Looking at the prestigious list of recipients of the Minkowski Prize since its introduction in1966, I realised that it was 27 years before the prize was first awarded to a woman (Hannele Yki-Järvinen for her work on insulin action in heart, muscle and liver). Since then, only six other women, including me, have received the prize. This represents less than 15% of the recipients. Furthermore, Anna Gloyn, the last female recipient before me, was awarded the prize in 2014, 8 years ago.
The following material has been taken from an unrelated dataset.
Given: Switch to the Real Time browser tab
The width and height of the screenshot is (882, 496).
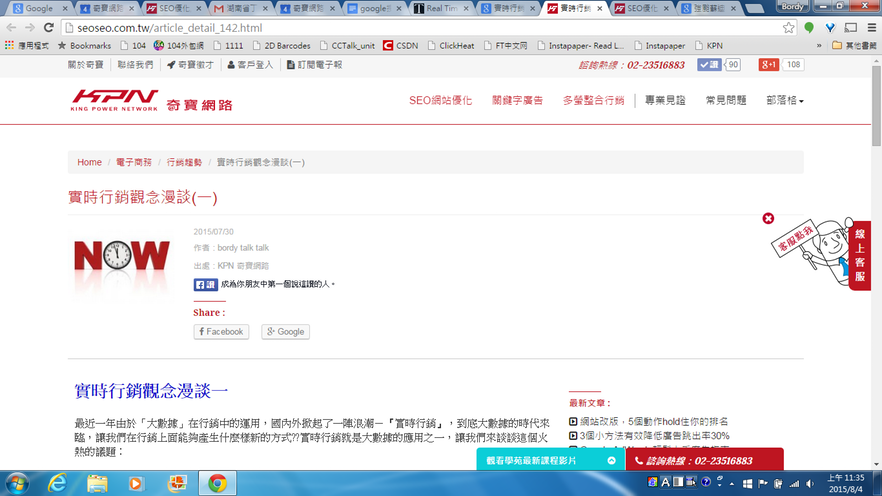Looking at the screenshot, I should (442, 8).
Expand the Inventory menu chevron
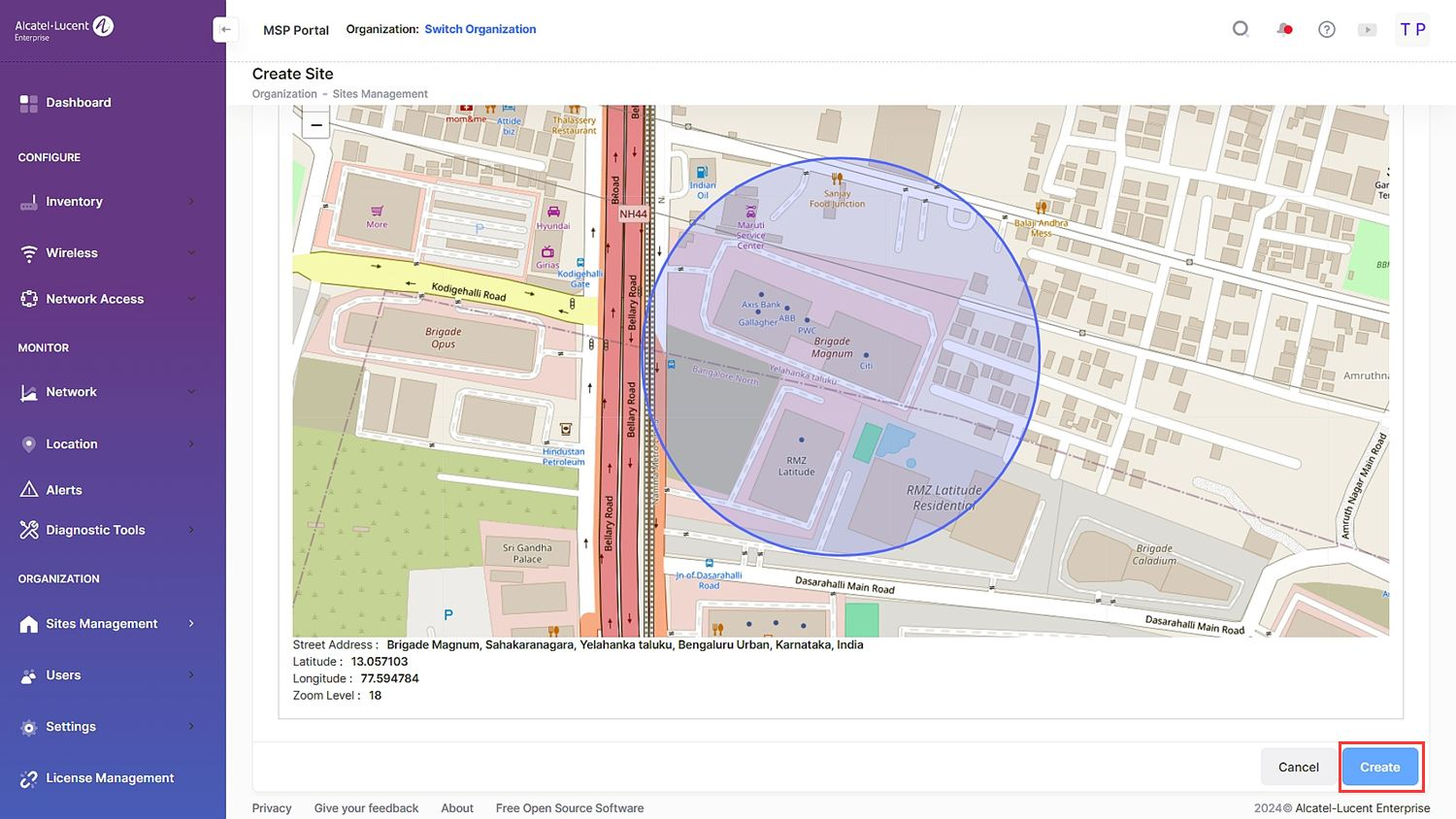 [x=191, y=202]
Similarly, up to 2020, women have represented only 6% of the recipients of the ADA Banting Medal for highly meritorious career achievement in the field of diabetes research, and 6% of the recipients of the ADA Outstanding Scientific Achievement Award for leading-edge diabetes research conducted by investigators younger than 50 years of age, with no change in distribution over time [1]. Furthermore, only 11% of ADA Presidents of Medicine and Science have been women [2]. This is in spite of the fact that, according to the Pew Research Center, in the 2017–2018 school year in the USA, women earned 77% of the research doctorate degrees in the health sciences, with no change recorded since 2014 [3]. Therefore, it is nonsense that there are so few female recipients of the Minkowski prize or the ADA prizes highlighted above, especially in the last decade.

I was in Dublin just before my Minkowski lecture for a meeting on childhood obesity. I found myself at a dinner party attended only by women, who were mostly in team leader positions. I started a debate on this issue and asked them why they thought women are generally less recognised by prestigious international prizes. The unanimous answer was that women generally do not put themselves forward for such prizes. Indeed, to be considered for the Minkowski Prize, researchers must first submit an application, including sponsorship from one or more leaders in the field of diabetes.
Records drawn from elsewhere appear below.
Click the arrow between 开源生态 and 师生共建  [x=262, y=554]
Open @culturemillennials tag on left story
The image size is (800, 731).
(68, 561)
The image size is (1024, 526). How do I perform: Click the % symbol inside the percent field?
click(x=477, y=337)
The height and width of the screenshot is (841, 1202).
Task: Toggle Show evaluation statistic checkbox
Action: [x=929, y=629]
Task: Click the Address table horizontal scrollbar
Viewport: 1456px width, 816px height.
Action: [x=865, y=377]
This same lack of female candidates is unfortunately also true when it comes to major grants, such as those awarded by the European Research Council (ERC). From 2009 to 2018, far fewer women than men applied for ERC grants (including starting [2–7 years’ post-PhD experience], consolidator [7–12 years’ post-PhD experience] and advanced grants); on average, 26% of grant applications were from women [4]. In spite of this, in overall terms, the success rates for men and women are almost the same (approximately 13% for both). However, it is noteworthy that the ERC takes equality, diversity and inclusion (EDI), including gender equality, very seriously, in contrast to many scientific organisations, and the figures are improving year on year [4, 5]. The objectives of the ERC Scientific Council gender equality plan 2021–2027 include to (1) improve the gender balance among researchers submitting ERC proposals in all research fields; (2) raise awareness about the benefits of gender balance; (3) continue identifying and removing any potential gender bias in the ERC evaluation procedure; and (4) strive for gender balance among the ERC peer reviewers and other relevant decision-making bodies [5].

Furthermore, some journal editors have also recently stated their desire to improve the EDI of their journals [6]. In this regard, a recent study showed that 73% of editorial board members from 54 medical journals were men and 27% were women [7]. The editorial position occupied was also significantly higher for men, with women filling only 16% of the editor-in-chief positions [7]. To improve the gender balance and address other EDI issues in academia, a recent study has proposed a number of approaches that journals could follow, including (1) promoting the use of inclusive and bias-free language; (2) appointing a journal EDI director; (3) establishing an EDI mentoring approach; and (4) publishing reports on EDI actions and achievements [6].

The reasons why women do not put themselves forward for awards or apply for major grants in our field have been debated [1]. These reasons may include the fact that women prioritise their private lives or that they have higher levels of humility or lower self-esteem than their male peers, knowing the difficult history of women. We must continuously encourage talented female scientists to apply for awards and grants, and help them to do so. This must be done by all protagonists in the field, starting with the senior male scientists in the diabetes field and including scientific journals, medical societies and funding bodies. By doing so we will pay tribute to our mothers and grandmothers, including mine, who did not have the opportunity to demonstrate their skills or be recognised as they deserved.